I had my right tube removed due to an ectopic at the begginning of december, Im on cd 14 today and yesterday and today i had reaaaalllly strong opks :thumbup: but now im thinking what happens if im ovulatin on my "bad" side?? :shrug:


----------



## mum2beagain

the body compensates and the egg some how goes down your tube that u are left with that what the dr told me after mine she said i would still vbe able to ovulate every month with the chance of gettimg pregnant every month too hope this helps x


----------



## emilybee

i havent really had a lot explained to me about it, even at a gyny appointment the women was a complete biatch! i just assumed that the egg would just not pop out if you get me lol :wacko:


----------



## mum2beagain

lol i dont know how it works the body is a marvelous thing good luck x


----------



## Minimin

I have also read the other tube will 'catch' the egg. I felt myself OV on the left side this evening-well I think I was oving- and I have no tube there. I am hoping the right jumps in. I had my ectopic back in September. I was advised to wait three months to let my body heal. I am sorry you had to go through an ectopic :hugs:


----------



## ttcgeordie

i had one last march and i was told that i had a chance of getting pregnant every month but it was lower that the chances with my good side, i also read the bit about the other side catching the egg aswell, how good are our bodies they are amazing if i can say so myself x good luck


----------



## emilybee

thanks all!!

OK i got another daft question lol 

Will you still get ewcm (and i mean loads of it) if you ovulate on the tubeless side? :shrug:

I thought i was quite with it when it came to knowing about the ins and outs of ttc but this has completely thrown me! :wacko:


----------



## KimmyB

Hi emilybee, I am pretty sure i ov'd from my tubeless side last cycle and yes I got ewcm. I think it's the hormones that cause the ewcm so if you are releasing an egg (regardless of what side) you will still get ewcm. Good luck to you! x


----------



## Charliemarina

yes it true huns even if u ov from the side u have a tube missing it wont matter our tubes are mobile and will move to the ovulating overie so :wohoo: get bedding.
i dont personally have 1 tube but i have a good friend who does and she feel preg 2 cycles after having her right tube removed this is how i know this fact as she has done loads of research and many docs also told her having 1 tube does not give someone with 2 tubes more chance there is no change to ur fertility xxxx


----------



## ttcgeordie

https://www.child-wish.com/blog/how-to-conceive-with-one-fallopian-tube i found this have a read XX it may help x


----------



## ttcgeordie

Salpingectomy, or the removal of a fallopian tube via surgery does not mean that you will not be able to get pregnant. If your remaining fallopian tube is normal there is a good chance that you will conceive, although it can take a little longer than normal.

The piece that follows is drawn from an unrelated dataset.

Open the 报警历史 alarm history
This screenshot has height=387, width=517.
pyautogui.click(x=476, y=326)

If you have never had difficulty getting pregnant, the normal pregnancy rate after salpingectomy is 70-85%. If you had difficulty conceiving prior to the removal of your fallopian tube the normal pregnancy rate is about 10%.

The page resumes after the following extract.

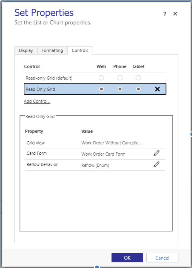Edit the Reflow behavior property

point(156,164)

In order to get pregnant it is necessary for you to still have one or both of your ovaries. Your chances of getting pregnant are greater if the tube that is remaining is adjacent to a remaining ovary. Evidence has suggested that an egg released from an ovary can be moved to the uterus by the fallopian tube on the opposite side, but this is rare. Ovulation usually alternates ovaries, so with only one tube it is likely that eggs from the opposite ovary will never be fertilized. If you have had a tubal pregnancy or infection that caused the removal of your tube your chances of fertility will probably be reduced.


----------



## puppymom32

I also lost my r tube in April due to a second ectopic in the same tube. My Dr said that some magical way because its all kinda smooshed in there together that my L tube can still pick up the egg on my R side. I can usually tell which side I am ovulating on was really never able to before the tube was removed weird. My doctor is considering putting me back on Clomid to ensure that I have a better chance of ovulating on my good side as it seems like I ovulate more on my bad side. Best of luck to each of you.


----------